#### [Problem to solve]
An exact, complete copy of the entries is what is needed.

Segment Start: Dataset entries

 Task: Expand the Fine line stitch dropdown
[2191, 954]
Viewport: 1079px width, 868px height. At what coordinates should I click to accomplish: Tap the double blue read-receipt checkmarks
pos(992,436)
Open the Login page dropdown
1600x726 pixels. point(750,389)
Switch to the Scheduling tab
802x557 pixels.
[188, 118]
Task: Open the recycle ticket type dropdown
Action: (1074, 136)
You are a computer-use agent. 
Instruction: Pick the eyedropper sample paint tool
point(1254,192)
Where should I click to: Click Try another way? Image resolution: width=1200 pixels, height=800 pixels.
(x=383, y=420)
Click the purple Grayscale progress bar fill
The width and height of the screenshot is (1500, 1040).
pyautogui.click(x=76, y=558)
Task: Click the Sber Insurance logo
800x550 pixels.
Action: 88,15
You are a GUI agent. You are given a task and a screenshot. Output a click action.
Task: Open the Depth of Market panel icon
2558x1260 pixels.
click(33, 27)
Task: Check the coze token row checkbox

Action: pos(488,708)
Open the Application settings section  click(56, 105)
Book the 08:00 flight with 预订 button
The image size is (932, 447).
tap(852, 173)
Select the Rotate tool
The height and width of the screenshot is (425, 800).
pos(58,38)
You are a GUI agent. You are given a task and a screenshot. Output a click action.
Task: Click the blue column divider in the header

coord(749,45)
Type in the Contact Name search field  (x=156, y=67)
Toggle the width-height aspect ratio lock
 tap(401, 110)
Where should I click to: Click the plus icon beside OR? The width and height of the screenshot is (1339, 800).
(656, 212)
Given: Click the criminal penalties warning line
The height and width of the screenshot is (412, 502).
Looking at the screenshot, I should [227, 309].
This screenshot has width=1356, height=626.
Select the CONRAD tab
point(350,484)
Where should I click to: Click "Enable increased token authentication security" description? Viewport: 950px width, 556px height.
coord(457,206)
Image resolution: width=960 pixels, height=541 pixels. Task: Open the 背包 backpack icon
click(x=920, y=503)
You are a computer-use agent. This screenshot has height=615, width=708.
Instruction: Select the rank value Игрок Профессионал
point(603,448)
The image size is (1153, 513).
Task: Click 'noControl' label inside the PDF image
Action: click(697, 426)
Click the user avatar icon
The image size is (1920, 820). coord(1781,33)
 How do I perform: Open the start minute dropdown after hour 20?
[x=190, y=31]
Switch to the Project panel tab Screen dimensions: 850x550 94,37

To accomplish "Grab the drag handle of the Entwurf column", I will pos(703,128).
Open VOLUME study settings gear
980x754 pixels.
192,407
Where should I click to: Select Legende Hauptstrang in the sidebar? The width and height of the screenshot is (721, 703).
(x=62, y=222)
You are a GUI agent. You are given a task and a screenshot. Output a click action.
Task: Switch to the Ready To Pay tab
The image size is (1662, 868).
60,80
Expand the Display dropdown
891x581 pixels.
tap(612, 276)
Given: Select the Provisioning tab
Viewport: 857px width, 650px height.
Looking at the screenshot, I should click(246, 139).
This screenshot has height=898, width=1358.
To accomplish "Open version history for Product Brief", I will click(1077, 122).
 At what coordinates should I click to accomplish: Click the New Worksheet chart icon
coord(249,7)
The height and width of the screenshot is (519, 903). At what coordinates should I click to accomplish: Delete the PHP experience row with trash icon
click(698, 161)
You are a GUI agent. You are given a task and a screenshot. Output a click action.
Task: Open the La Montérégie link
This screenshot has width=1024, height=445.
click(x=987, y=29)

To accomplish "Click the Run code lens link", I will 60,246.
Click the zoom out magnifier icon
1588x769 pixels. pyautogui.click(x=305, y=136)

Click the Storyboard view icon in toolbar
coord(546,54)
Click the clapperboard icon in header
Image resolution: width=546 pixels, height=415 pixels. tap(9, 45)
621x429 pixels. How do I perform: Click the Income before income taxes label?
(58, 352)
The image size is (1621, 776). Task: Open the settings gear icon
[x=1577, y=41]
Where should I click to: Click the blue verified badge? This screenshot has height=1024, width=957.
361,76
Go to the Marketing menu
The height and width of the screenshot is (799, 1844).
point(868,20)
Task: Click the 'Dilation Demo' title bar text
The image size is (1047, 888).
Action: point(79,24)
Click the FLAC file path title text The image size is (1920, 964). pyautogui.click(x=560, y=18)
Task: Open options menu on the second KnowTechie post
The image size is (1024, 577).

Segment End: Dataset entries

#### [Reply to the task]
 Task: Expand the Fine line stitch dropdown
[2191, 954]
Viewport: 1079px width, 868px height. At what coordinates should I click to accomplish: Tap the double blue read-receipt checkmarks
pos(992,436)
Open the Login page dropdown
1600x726 pixels. point(750,389)
Switch to the Scheduling tab
802x557 pixels.
[188, 118]
Task: Open the recycle ticket type dropdown
Action: (1074, 136)
You are a computer-use agent. 
Instruction: Pick the eyedropper sample paint tool
point(1254,192)
Where should I click to: Click Try another way? Image resolution: width=1200 pixels, height=800 pixels.
(x=383, y=420)
Click the purple Grayscale progress bar fill
The width and height of the screenshot is (1500, 1040).
pyautogui.click(x=76, y=558)
Task: Click the Sber Insurance logo
800x550 pixels.
Action: 88,15
You are a GUI agent. You are given a task and a screenshot. Output a click action.
Task: Open the Depth of Market panel icon
2558x1260 pixels.
click(33, 27)
Task: Check the coze token row checkbox

Action: pos(488,708)
Open the Application settings section  click(56, 105)
Book the 08:00 flight with 预订 button
The image size is (932, 447).
tap(852, 173)
Select the Rotate tool
The height and width of the screenshot is (425, 800).
pos(58,38)
You are a GUI agent. You are given a task and a screenshot. Output a click action.
Task: Click the blue column divider in the header

coord(749,45)
Type in the Contact Name search field  (x=156, y=67)
Toggle the width-height aspect ratio lock
 tap(401, 110)
Where should I click to: Click the plus icon beside OR? The width and height of the screenshot is (1339, 800).
(656, 212)
Given: Click the criminal penalties warning line
The height and width of the screenshot is (412, 502).
Looking at the screenshot, I should [227, 309].
This screenshot has width=1356, height=626.
Select the CONRAD tab
point(350,484)
Where should I click to: Click "Enable increased token authentication security" description? Viewport: 950px width, 556px height.
coord(457,206)
Image resolution: width=960 pixels, height=541 pixels. Task: Open the 背包 backpack icon
click(x=920, y=503)
You are a computer-use agent. This screenshot has height=615, width=708.
Instruction: Select the rank value Игрок Профессионал
point(603,448)
The image size is (1153, 513).
Task: Click 'noControl' label inside the PDF image
Action: click(697, 426)
Click the user avatar icon
The image size is (1920, 820). coord(1781,33)
 How do I perform: Open the start minute dropdown after hour 20?
[x=190, y=31]
Switch to the Project panel tab Screen dimensions: 850x550 94,37

To accomplish "Grab the drag handle of the Entwurf column", I will pos(703,128).
Open VOLUME study settings gear
980x754 pixels.
192,407
Where should I click to: Select Legende Hauptstrang in the sidebar? The width and height of the screenshot is (721, 703).
(x=62, y=222)
You are a GUI agent. You are given a task and a screenshot. Output a click action.
Task: Switch to the Ready To Pay tab
The image size is (1662, 868).
60,80
Expand the Display dropdown
891x581 pixels.
tap(612, 276)
Given: Select the Provisioning tab
Viewport: 857px width, 650px height.
Looking at the screenshot, I should click(246, 139).
This screenshot has height=898, width=1358.
To accomplish "Open version history for Product Brief", I will click(1077, 122).
 At what coordinates should I click to accomplish: Click the New Worksheet chart icon
coord(249,7)
The height and width of the screenshot is (519, 903). At what coordinates should I click to accomplish: Delete the PHP experience row with trash icon
click(698, 161)
You are a GUI agent. You are given a task and a screenshot. Output a click action.
Task: Open the La Montérégie link
This screenshot has width=1024, height=445.
click(x=987, y=29)

To accomplish "Click the Run code lens link", I will 60,246.
Click the zoom out magnifier icon
1588x769 pixels. pyautogui.click(x=305, y=136)

Click the Storyboard view icon in toolbar
coord(546,54)
Click the clapperboard icon in header
Image resolution: width=546 pixels, height=415 pixels. tap(9, 45)
621x429 pixels. How do I perform: Click the Income before income taxes label?
(58, 352)
The image size is (1621, 776). Task: Open the settings gear icon
[x=1577, y=41]
Where should I click to: Click the blue verified badge? This screenshot has height=1024, width=957.
361,76
Go to the Marketing menu
The height and width of the screenshot is (799, 1844).
point(868,20)
Task: Click the 'Dilation Demo' title bar text
The image size is (1047, 888).
Action: point(79,24)
Click the FLAC file path title text The image size is (1920, 964). pyautogui.click(x=560, y=18)
Task: Open options menu on the second KnowTechie post
The image size is (1024, 577).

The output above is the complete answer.